Encore présente sur quelques ruisseaux des Monts du Forez, la population d'écrevisse à pattes blanches décline régulièrement que ce soit suite aux sécheresses marquées de 2003 et 2005, à la forte expansion de l'écrevisse californienne ou à la moindre qualité des eaux.

 

Interdite à la pêche depuis 2003 sur le département de la Loire, on ne peut que déplorer le déclin de cette espèce autochtone emblématique de nos milieux aquatiques montagnards.

 

Par précaution, nous tairons le nom des ruisseaux sur lesquels elle vit encore, certains irresponsables ayant eu la stupide idée de vouloir repeupler certains cours d'eau avec des écrevisses californiennes !

 

 

 


L'écrevisse à patte blanche doit son nom à la teinte claire de la face interne de ses pattes marcheuses. La face supérieure est brune à olivâtre.


Elle peut mesurer jusqu'à 12cm et vit de 4 à 6 ans.


Elle a besoin d'un taux d'oxygène élevé dans l'eau et d'une température fraiche (<20°C).


Son régime alimentaire est omnivore, composé de débris animaux et végétaux, d'invertébrés aquatiques.


Le reproduction à lieu à l'automne, l'incubation des œufs est longue de 6 à 8 mois.

Après l'éclosion, les juvéniles restent accrochés sous le ventre de leur mère pendant quelques jours avant de s'émanciper après une première mue.


Leur croissance est lente, de 1 à 2 cm par an.


Pour rappel, la maille, lorsque sa pêche était encore ouverte dans la Loire, était de 9cm - mesure de la pointe du rostre (tête) à l'extrémité du teson (queue)

Comme évoqué en préambule, sa disparition progressive peut s'expliquer principalement par 3 raisons : 


Son exigence d'une excellente qualité de l'eau - que ce soit l'eau en elle-même mais aussi son habitat -   la rend très sensible à la dégradation du milieu dans lequel elle vit (drainage, piétinement bovin des berges et dans le lit d’un cours d’eau, nitrates,...). 

Elle est par exemple beaucoup plus sensible aux nitrates que la truite.


Comme elle se déplace plus difficilement qu’une truite, elle est également plus sensible  aux aléas climatiques. En effet l’écrevisse ne peut « changer » de secteur lorsque le manque d’eau se fait sentir - la sécheresse de 2003 avait été fatale à de nombreuses populations. 


La 3ème raison est la progression de l’écrevisse californienne (également nommée écrevisse signal) – espèce invasive d’origine nord-américaine - issue d’introductions volontaires (1973 en France) car plus grosses que notre écrevisse à pattes blanches.
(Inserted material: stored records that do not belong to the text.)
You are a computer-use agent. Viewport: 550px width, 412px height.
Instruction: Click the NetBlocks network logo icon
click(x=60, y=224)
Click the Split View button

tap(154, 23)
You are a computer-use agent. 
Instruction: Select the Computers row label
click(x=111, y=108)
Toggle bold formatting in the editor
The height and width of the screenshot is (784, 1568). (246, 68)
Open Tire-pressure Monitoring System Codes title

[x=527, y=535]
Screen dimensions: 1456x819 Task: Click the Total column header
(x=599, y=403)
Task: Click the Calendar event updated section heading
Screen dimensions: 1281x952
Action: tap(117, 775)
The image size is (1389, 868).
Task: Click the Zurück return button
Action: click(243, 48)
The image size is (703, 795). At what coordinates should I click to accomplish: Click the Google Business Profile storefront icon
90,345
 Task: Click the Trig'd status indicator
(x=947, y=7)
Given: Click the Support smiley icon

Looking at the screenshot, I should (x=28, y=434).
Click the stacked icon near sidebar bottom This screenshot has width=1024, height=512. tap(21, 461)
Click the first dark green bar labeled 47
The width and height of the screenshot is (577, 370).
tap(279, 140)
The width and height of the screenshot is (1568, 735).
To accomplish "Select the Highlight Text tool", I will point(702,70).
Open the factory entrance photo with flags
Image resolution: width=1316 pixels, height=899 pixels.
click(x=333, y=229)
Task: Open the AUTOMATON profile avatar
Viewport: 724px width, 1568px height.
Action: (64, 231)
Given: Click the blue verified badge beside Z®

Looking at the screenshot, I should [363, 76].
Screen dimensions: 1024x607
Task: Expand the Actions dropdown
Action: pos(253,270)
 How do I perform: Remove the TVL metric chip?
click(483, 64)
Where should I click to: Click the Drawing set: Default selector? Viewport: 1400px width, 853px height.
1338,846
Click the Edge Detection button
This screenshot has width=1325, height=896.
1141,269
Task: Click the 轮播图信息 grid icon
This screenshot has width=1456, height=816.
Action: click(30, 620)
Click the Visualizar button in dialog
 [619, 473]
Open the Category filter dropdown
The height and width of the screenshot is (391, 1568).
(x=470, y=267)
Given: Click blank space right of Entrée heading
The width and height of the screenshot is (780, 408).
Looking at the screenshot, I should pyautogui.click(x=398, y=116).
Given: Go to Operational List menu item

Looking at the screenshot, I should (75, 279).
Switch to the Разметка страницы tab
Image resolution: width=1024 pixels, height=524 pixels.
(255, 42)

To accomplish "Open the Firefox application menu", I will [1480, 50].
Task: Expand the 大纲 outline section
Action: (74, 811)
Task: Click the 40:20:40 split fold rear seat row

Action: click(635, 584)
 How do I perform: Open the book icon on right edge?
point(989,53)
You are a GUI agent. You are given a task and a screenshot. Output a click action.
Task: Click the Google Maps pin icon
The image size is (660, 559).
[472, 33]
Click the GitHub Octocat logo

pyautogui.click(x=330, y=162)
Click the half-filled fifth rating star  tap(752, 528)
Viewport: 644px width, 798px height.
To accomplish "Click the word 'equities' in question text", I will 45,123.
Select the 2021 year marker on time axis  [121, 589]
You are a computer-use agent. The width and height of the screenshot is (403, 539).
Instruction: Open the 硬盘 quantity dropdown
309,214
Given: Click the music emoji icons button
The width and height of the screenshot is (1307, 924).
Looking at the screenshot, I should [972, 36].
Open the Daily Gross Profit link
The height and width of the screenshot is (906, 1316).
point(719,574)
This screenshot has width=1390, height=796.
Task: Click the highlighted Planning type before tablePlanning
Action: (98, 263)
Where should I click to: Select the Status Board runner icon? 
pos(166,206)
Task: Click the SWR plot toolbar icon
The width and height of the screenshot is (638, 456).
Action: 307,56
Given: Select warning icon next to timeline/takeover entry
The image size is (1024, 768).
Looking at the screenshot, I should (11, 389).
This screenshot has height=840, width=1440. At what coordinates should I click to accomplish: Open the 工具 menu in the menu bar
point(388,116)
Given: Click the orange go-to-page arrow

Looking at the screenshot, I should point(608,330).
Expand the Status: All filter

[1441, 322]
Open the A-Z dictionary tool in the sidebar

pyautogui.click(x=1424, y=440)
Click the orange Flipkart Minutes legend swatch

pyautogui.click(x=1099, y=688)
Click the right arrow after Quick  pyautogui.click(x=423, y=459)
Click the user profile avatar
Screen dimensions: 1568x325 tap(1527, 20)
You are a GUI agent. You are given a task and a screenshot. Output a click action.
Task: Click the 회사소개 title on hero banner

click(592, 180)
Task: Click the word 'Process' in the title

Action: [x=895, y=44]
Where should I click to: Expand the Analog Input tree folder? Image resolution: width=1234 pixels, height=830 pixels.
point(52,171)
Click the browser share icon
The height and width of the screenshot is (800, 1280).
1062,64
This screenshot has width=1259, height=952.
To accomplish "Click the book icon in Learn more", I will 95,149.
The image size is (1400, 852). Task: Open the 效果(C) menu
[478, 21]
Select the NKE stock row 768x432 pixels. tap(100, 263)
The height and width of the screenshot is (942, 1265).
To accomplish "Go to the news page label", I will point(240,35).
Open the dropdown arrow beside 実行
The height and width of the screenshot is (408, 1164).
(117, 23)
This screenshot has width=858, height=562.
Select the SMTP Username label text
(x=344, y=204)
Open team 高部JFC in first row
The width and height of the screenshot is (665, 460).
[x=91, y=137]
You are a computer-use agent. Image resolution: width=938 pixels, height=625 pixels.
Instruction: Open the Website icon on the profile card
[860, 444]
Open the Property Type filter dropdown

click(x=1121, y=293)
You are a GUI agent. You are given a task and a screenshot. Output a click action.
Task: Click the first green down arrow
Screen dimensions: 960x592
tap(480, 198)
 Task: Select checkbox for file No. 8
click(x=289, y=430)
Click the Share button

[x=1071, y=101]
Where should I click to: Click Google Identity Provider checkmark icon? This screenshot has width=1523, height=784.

Elle se reconnaît principalement par une tâche blanchâtre à la jonction des 2 pinces.

Cette espèce est porteuse « saine » d’une maladie (l’aphanomycose surnommée peste de l’écrevisse) qu’elle transmet aux autres espèces. Ainsi lorsque notre écrevisse «locale » se retrouve en contact avec l’écrevisse californienne, elle est contaminée par cette maladie mortelle ; la population entière d’un ruisseau peut ainsi disparaître en quelques semaines. La pêche de cette espèce invasive, classée nuisible, est autorisée – le transport  d’écrevisses vivantes est par contre interdit, pour éviter toute dissémination. 


L’écrevisse à pattes blanches est aujourd’hui cantonnée aux têtes de bassins. On la retrouve encore sur plusieurs petites ruisseaux des Monts du Forez mais la progression rapide de l’écrevisse californienne, qui a déjà colonisé l’Aix jusqu’à Saint-Just en Chevalet par exemple, remonte progressivement le Lignon au fil des années.